What Is Love?
The word is mostly used according to the first definition given in the dictionary: “an intense feeling of deep affection.” In other words, love is what one feels.
After years spent working with others, I think that definition is far from accurate of what we need to understand. Love should be seen not as a feeling but as an enacted emotion. To love is to feel and act lovingly. It’s action of the highest form.
Between human beings, love is a relational word. Yes, you can love things that do not love you back—the sky or a mountain or a painting or the game of chess. But the love of other people is directional. There is a lover and a beloved — you don’t just love, but you love at someone. Real love is not only about the feelings of the lover; it is not egotism. It is when one person believes in another person and shows it.
In Fiddler on the Roof, when Tevye asks Golde whether she loves him after a quarter century of marriage, her wry answer is exactly on point:
For twenty-five years I’ve washed your clothes, Cooked your meals, cleaned the house Given you children and milked your cow.
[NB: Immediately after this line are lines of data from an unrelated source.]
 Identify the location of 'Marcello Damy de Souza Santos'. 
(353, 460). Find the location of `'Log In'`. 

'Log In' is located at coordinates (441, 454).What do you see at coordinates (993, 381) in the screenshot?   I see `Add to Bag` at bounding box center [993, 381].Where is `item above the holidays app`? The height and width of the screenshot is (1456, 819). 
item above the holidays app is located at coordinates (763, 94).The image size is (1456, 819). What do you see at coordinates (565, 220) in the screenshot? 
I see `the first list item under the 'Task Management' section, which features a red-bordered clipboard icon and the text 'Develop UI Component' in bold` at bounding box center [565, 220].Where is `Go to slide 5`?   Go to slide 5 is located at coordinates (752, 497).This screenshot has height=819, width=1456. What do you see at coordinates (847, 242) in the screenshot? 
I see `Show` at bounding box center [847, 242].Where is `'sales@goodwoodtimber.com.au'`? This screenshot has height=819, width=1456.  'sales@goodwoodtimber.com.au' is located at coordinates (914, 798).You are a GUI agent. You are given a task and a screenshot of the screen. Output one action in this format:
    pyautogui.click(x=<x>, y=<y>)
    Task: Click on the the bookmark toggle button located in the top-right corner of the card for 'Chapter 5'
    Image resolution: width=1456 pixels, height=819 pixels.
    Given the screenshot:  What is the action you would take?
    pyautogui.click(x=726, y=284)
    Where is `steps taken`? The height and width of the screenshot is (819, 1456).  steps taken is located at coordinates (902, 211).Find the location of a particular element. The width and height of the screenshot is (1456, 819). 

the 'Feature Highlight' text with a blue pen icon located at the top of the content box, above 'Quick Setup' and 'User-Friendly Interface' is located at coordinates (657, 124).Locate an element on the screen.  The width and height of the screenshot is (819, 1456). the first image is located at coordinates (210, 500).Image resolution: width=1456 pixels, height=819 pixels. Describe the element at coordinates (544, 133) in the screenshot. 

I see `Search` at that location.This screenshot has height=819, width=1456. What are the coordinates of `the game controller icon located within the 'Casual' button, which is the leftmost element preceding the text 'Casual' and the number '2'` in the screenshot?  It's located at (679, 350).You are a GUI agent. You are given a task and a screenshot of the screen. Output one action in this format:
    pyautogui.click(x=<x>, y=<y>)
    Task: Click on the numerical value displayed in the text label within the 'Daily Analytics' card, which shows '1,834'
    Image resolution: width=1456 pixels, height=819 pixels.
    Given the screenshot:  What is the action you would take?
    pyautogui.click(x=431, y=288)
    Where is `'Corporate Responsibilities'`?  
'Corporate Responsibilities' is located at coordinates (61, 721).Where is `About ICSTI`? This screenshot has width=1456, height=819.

She asks then, “If that’s not love, what is?”
Of course it is possible to perform all sorts of duties for someone and feel little or nothing for them. Love is not about being hired help. Love is not an obligation done with a cold soul. But neither is it a passion that expresses itself in cruelty, or one that does not express itself at all. The feeling must be wedded to the deed.
We would have a healthier conception of love if we understood that love, like parenting or friendship, is much more than a feeling – It’s an emotion that expresses itself IN action. What we really feel is reflected in what we do. The deepest beauty of love is how it changes minds, perspectives and lives.